Russia criticized the U.S. on Tuesday for “kidnapping” a Russian man accused of stealing credit card data by hacking into American retailers’ computer systems.

According to the U.S. Department of Homeland Security, the Secret Service arrested Roman Valerevich Seleznev, a 30-year-old Russian national, on Saturday for allegedly gaining unauthorized access into point-of-sale systems at retailers throughout the U.S. between October 2009 and February 2011. Seleznev was indicted in the U.S. District Court for the Western District of Washington in March 2011.

“We consider this as the latest unfriendly move from Washington,” the Russian foreign ministry said on its website. “This is not the first time the U.S. side, ignoring a bilateral treaty ... on mutual assistance in criminal matters, has gone ahead with what amounts to the kidnapping of a Russian citizen.”

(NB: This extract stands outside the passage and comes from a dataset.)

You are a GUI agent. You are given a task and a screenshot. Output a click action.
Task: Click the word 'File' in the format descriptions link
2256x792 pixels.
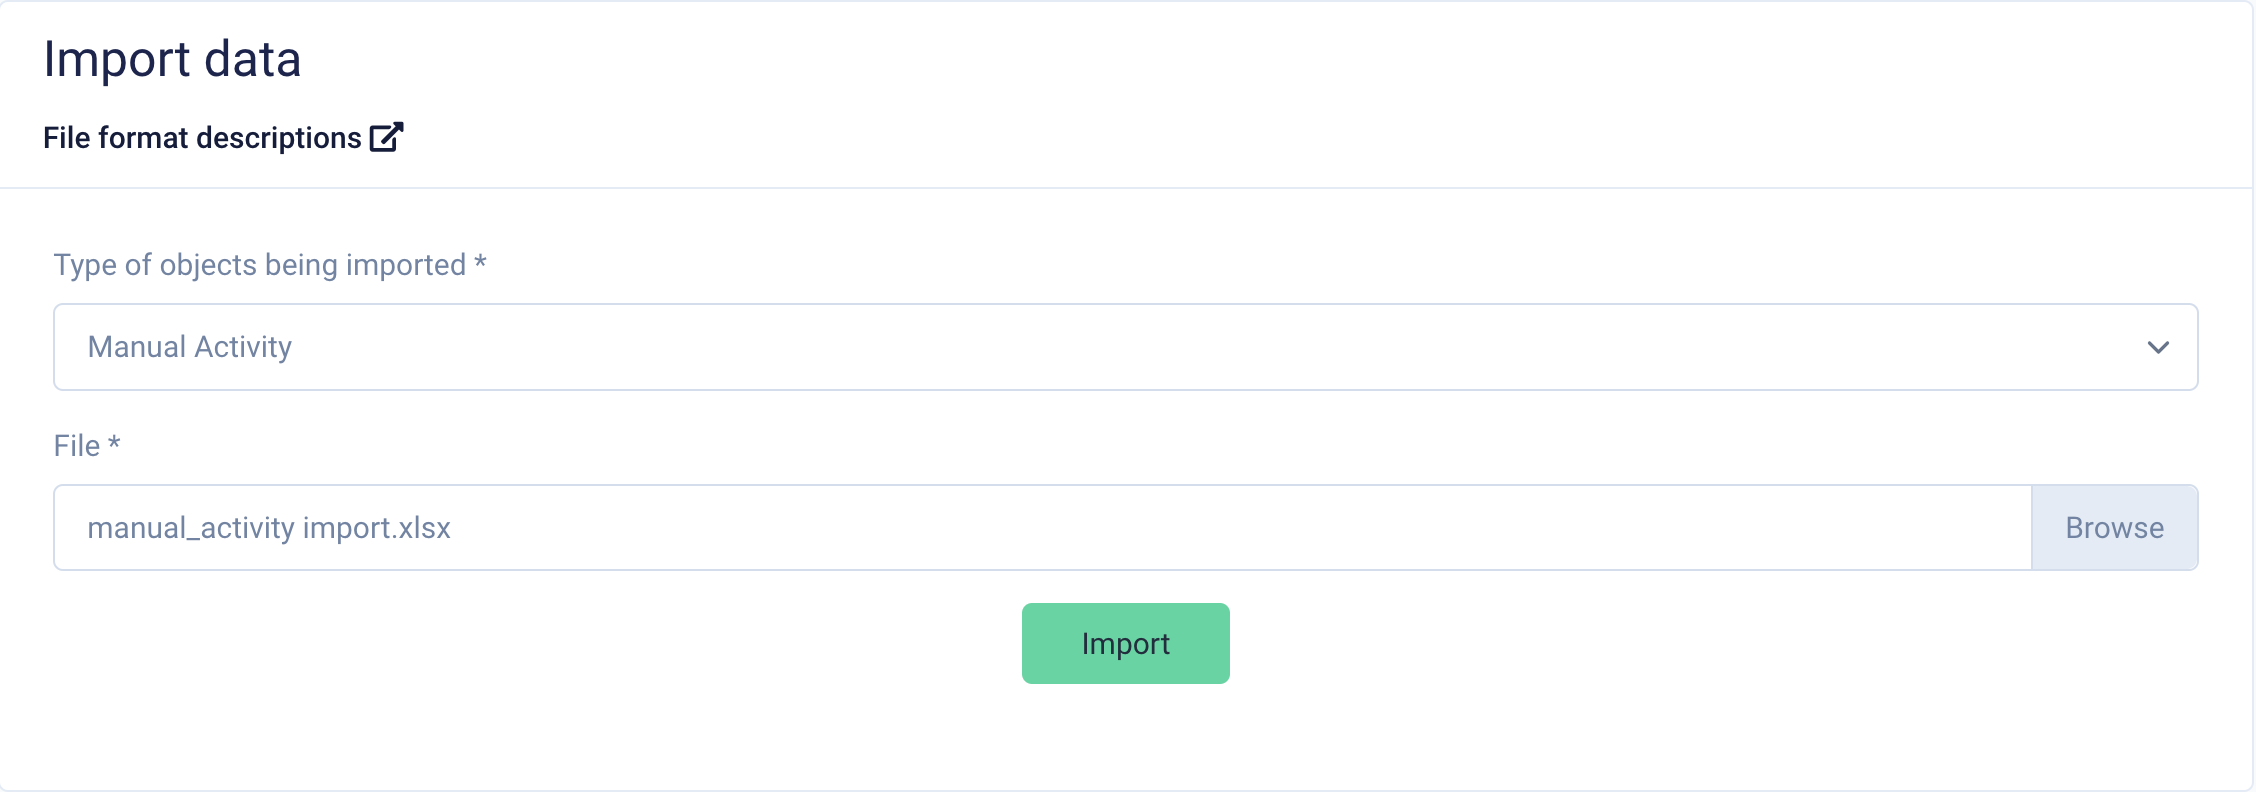tap(67, 137)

According to the Russian foreign ministry, Seleznev was detained at the airport of Maldives' capital, Male, and was force by U.S. Secret Service agents to board a private airline to Guam.

Seleznev is said to be the son of Valery Seleznev, a member in the lower house of the Russian parliament, Bloomberg reported on Tuesday, citing two anonymous U.S. law enforcement officials. The officials also revealed that the Russian lawmaker said he had not been able to contact his son, who went abroad for a vacation with his family.

The indictment said that Seleznev was part of a hacking team that stole more than 200,000 credit card numbers. During a three-month period ending in February 2011, Seleznev and his team of hackers allegedly sold more than 140,000 credit card numbers on various online forums and generated at least $2 million in profit, Bloomberg reported, adding that the amount of losses for financial institutions caused by the hackers could be more than $1.2 million.

“Seleznev is also charged in a separate indictment in the District of Nevada with participating in a racketeer influenced corrupt organization (RICO) and conspiracy to engage in a racketeer influenced corrupt organization as well as two counts of possession of 15 or more counterfeit and unauthorized access devices,” U.S. Homeland Security said, in a statement. “Those charges carry maximum penalties of up to 20 years in prison for RICO and RICO conspiracy and up to 10 years in prison for possession of 15 or more counterfeit and unauthorized access devices.”